Zu Hause – Tag 110

Der Sohn hatte es schwer mit Aufstehen heute. So wie ich. Wir sind beide noch nicht im Kita-Rhythmus angekommen. Während Mutter und Tochter durch das frühe Aufwachen der Kleinen schon vor Energie sprühten, waren wir eindeutig im Morgenmuffel-Modus. Der Sohn sagte nur Dinge wie: „Nicht aufstehen…Geh weg…Eine Milch…Weiter schlafen.“

Irgendwie ging es dann. In der Kita nahmen sie es zum Glück nicht so genau mit der Ansage, dass man auf jeden Fall bis halb neun da sein muss. Der Sohn durfte auch etwas später noch zum Frühstück. Wir waren auch nicht die einzigen mit solchen Problemen.

Ich war später mit der Tochter alleine und legte sie schlafen ins große Bett. Als sie wieder aufgewacht war, kam ich gerade noch rechtzeitig, um sie daran zu hindern, aus dem Bett zu rollen. Die Kleine kann sich immer mehr bewegen. Das stellte sie auch unter Beweis, indem sie zu meinen Schuhen rollte und begann, sie anzunagen.

Inzwischen beherrscht sie so eine Art Sternschritt im Liegen. Sie kann sich mit der Hand anschucken und in alle Richtungen drehen. „Sternschritt“ hieß das bei uns früher im Basketball in der Schule, wenn man sich auf einem Fuß um die eigene Achse gedreht hat, indem man den anderen Fuß versetzte.

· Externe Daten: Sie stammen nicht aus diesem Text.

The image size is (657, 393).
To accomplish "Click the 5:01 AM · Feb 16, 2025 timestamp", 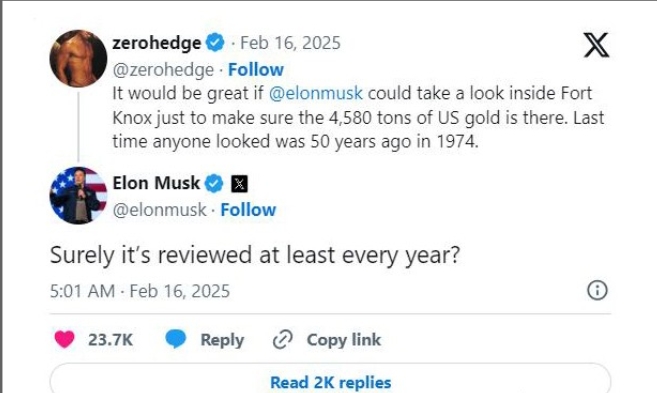I will (x=140, y=291).
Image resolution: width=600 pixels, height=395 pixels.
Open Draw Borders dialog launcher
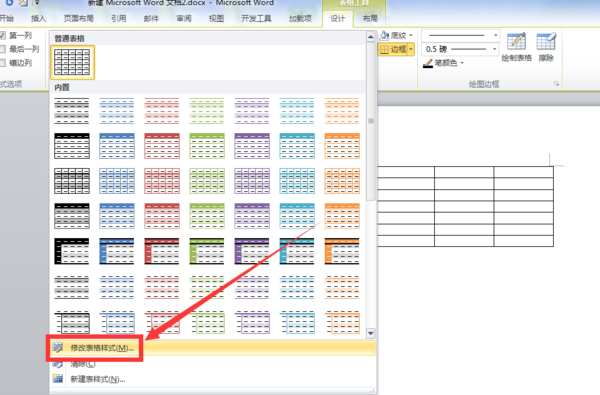(556, 84)
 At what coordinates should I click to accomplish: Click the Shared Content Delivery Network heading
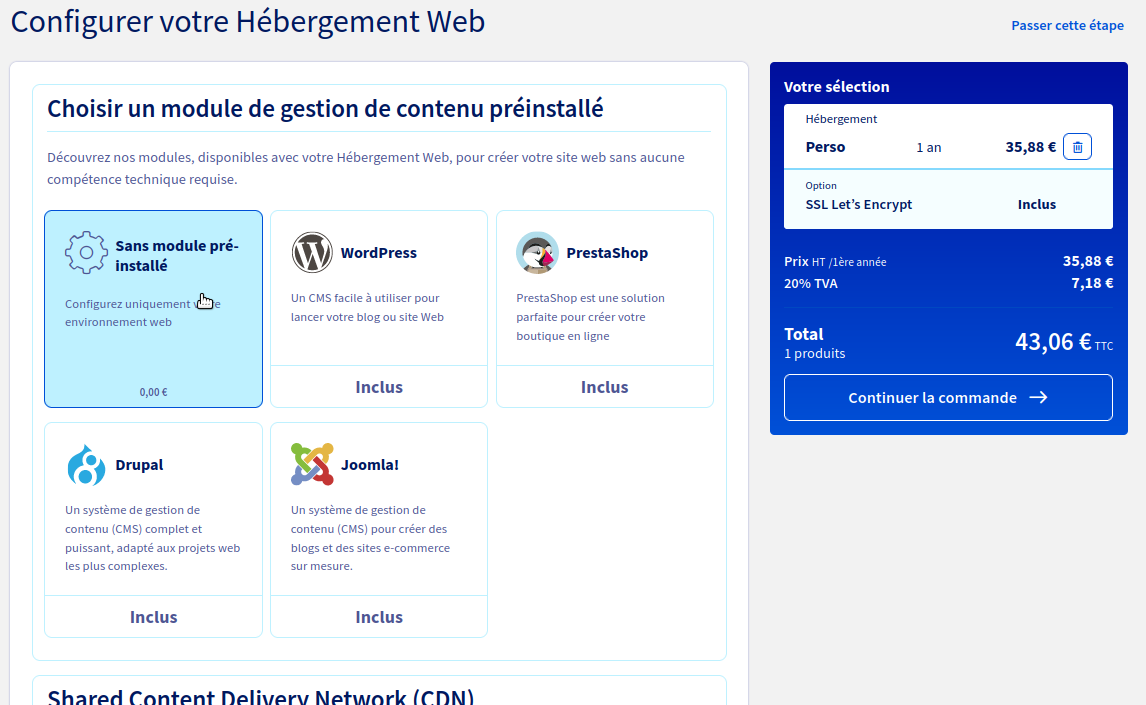coord(261,696)
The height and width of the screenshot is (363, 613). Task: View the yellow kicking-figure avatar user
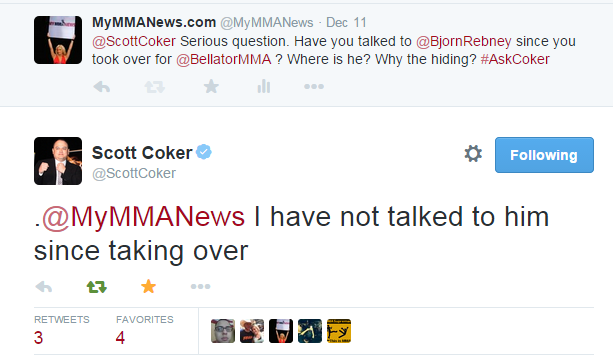coord(339,331)
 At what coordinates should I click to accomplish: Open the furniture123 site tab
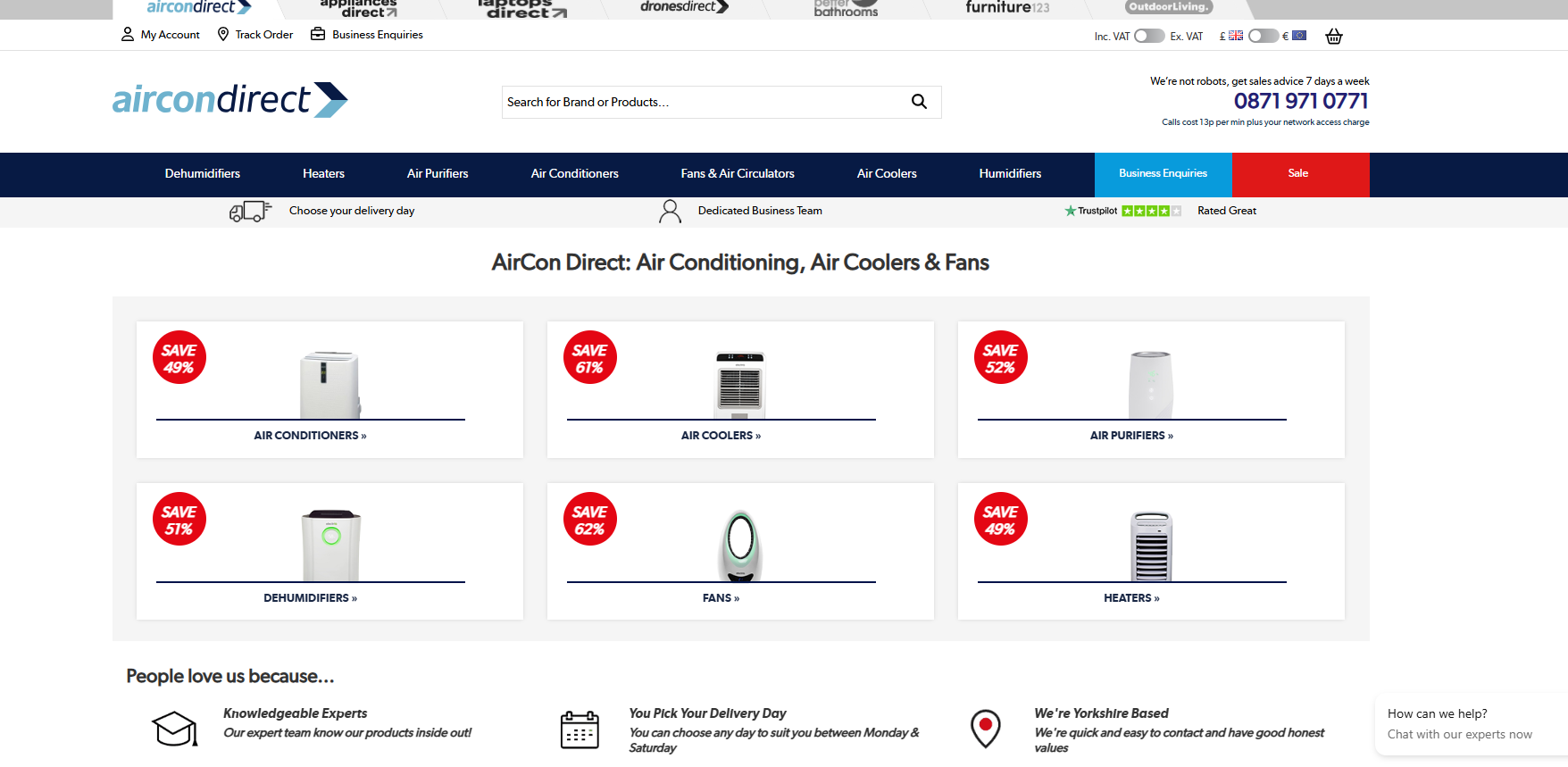1006,8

Wir holten den Sohn aus der Kita ab. Er war bester Laune, betrachtete seine Schwester und ihre Mütze und sagte: „Sie hat eine Eulen-Mütze an!“ und fügte stolz hinzu: „Sie ist meine Schwester!“

Wir verbrachten noch zwei Stunden auf dem Teppich im Wohnzimmer, wo die Tochter in verschiedene Richtungen rollte, während der Sohn mit Holztieren spielte: „Hallo Enten, was macht ihr? Wir wollen im Zoo schwimmen und dann spielen wir da Elefant!“

Die Mutter kehrte heim, wir aßen Cous-Cous-Salat. Die Tochter zerlegte Brot. Alle waren müde. Der Sohn ordnete zum Runterkommen noch die Küchenhandtücher neu. Und dann schliefen die Kinder wunderbar früh ein.